At this point, she began to wonder if by  a “princess birthday party” her daughter had meant less Snow White and Cinderella and more Xena, Princess Warrior. Somehow, The Lord of the Flies was unfolding in her very living room. Her daughter continued the calculated butchering while the other three hooligans giggled uncontrollably and occasionally longed to be part of the massacre.

Caleb loves that she's dropping down to her knees here.

Even after the “meat” had been removed, her daughter gave the brutalized paper animal a few more carefully placed hits, just for good measure, then breathlessly authorized the tail removal, beheading and quartering of the carcass to be carried out by her elder brothers.

Umm...Maya, you got all the candy out. Maya? M-m-m-maya?!?

When the orders had been carried out, all four of the ruffians sat down to feast on their victory.

She was baffled. How could all of these crazed yahoos be her children? At five years old, she would have been an emotional wreck from witnessing such unnecessary human-on-pinata brutality. As she recounted the gory details of the event to her husband, a smirked spread across his face until he could no longer contain the delighted laughter within. Oh, that’s right. The kids take after their Daddy.

Meanwhile, In the Greenhouse…


Hello, pak choy. And argula, radishes, lettuce, and broccoli. And fire ants?!? Ack. I guess if you create summer, you can’t pick and choose which parts of summer you get.
If you don’t have fire ants where you live, count your blessings. If you do have them, you know what I’m talking about. They are horrendous. I can tell which season we’re in simply by counting how many bites I have around my ankles. (None right now, so we’re currently in winter.)
There’s a reason fire ants are taking over North America. They’re nearly impossible to kill. I have tried everything get rid of the little…pests. Cornmeal, diatomaceous earth, hot water, drowning, orange oil, cinnamon, fire ant specific insecticide…You know what’s, hands down, the most effective? Gasoline. But as gratifying as that may be, it’s not exactly going to pass for an organic gardening practice.

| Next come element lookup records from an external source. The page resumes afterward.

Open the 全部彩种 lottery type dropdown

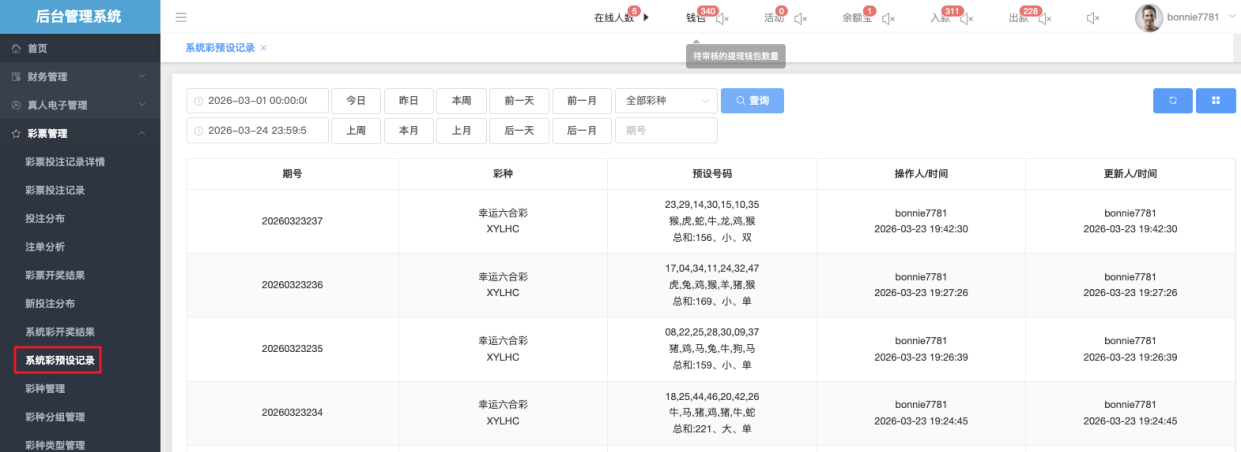click(666, 101)
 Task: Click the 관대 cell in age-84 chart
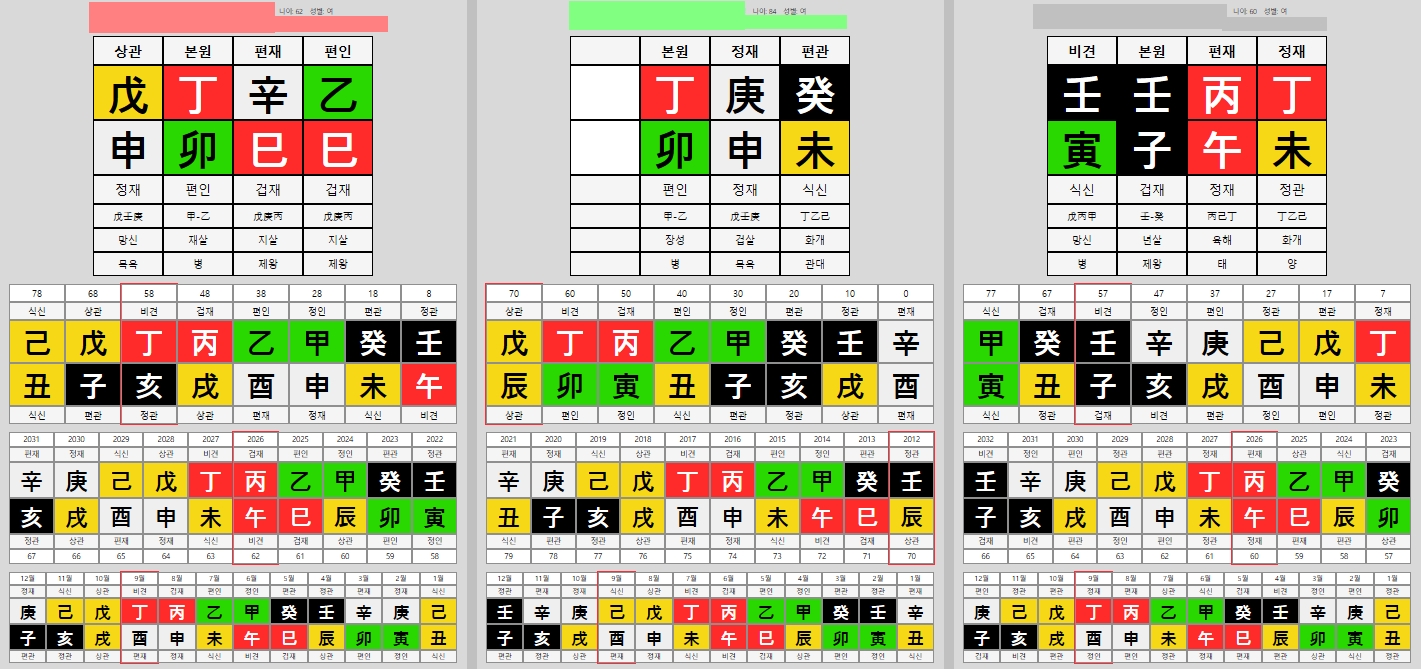[815, 264]
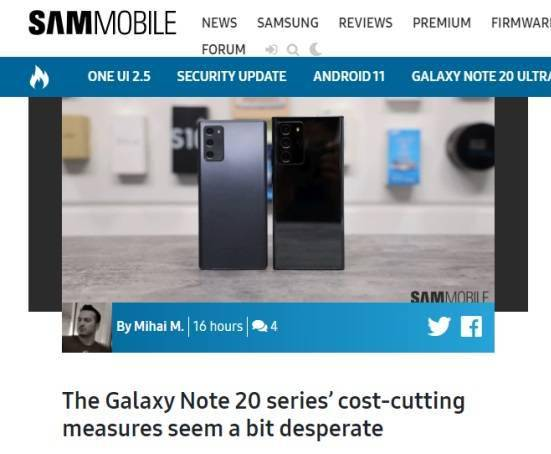Toggle dark mode moon icon

(x=315, y=49)
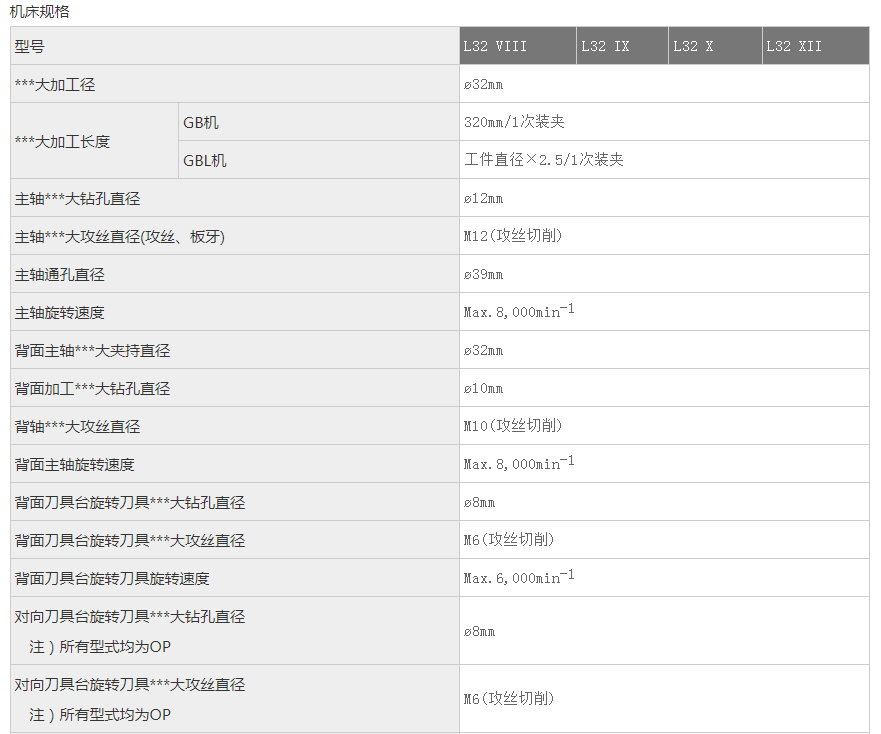This screenshot has width=881, height=734.
Task: Select the ø10mm back drilling value
Action: [483, 388]
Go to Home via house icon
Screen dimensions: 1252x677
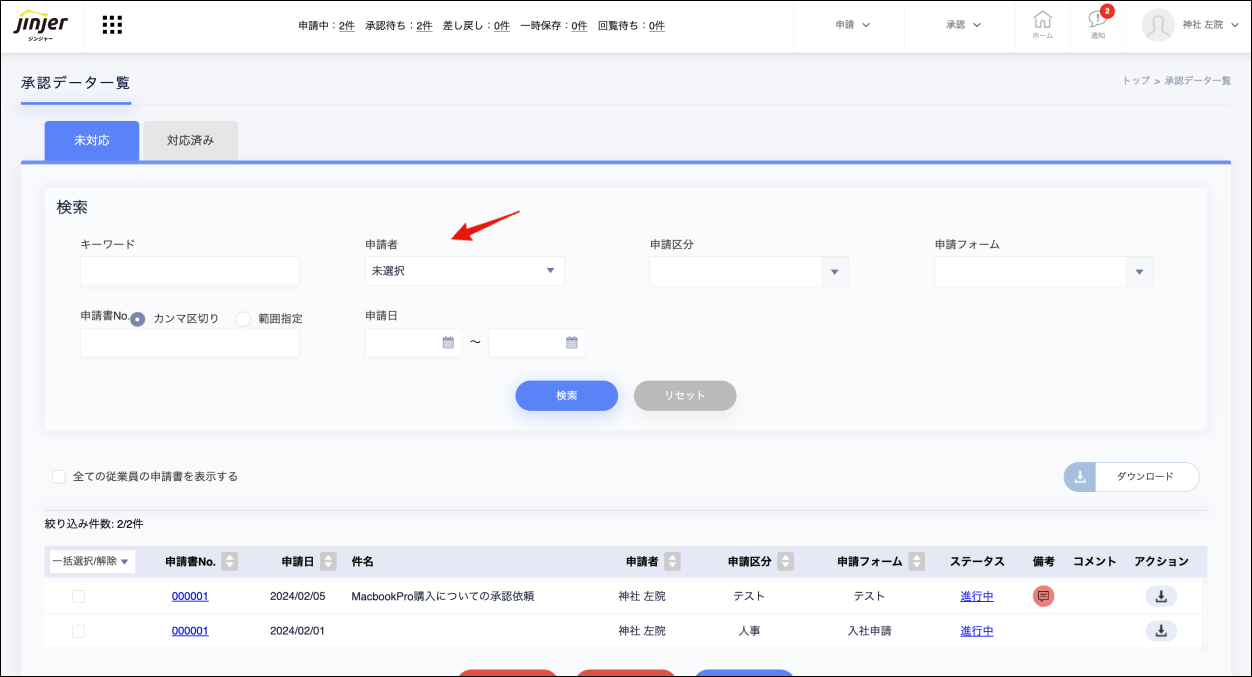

The only, only limited success I’ve had with fire ant removal is taking the infested plant away from the others and watering it like a madwoman. It doesn’t kill them, but it does encourage them to relocate. So far, that seems to be working well enough in the radish starts. But fire ants are relentless and we have a few months before our last chance of frost. In other words, the battle is won, but the war rages on!

If you happen to have any fire ant tips, I’d love to hear them!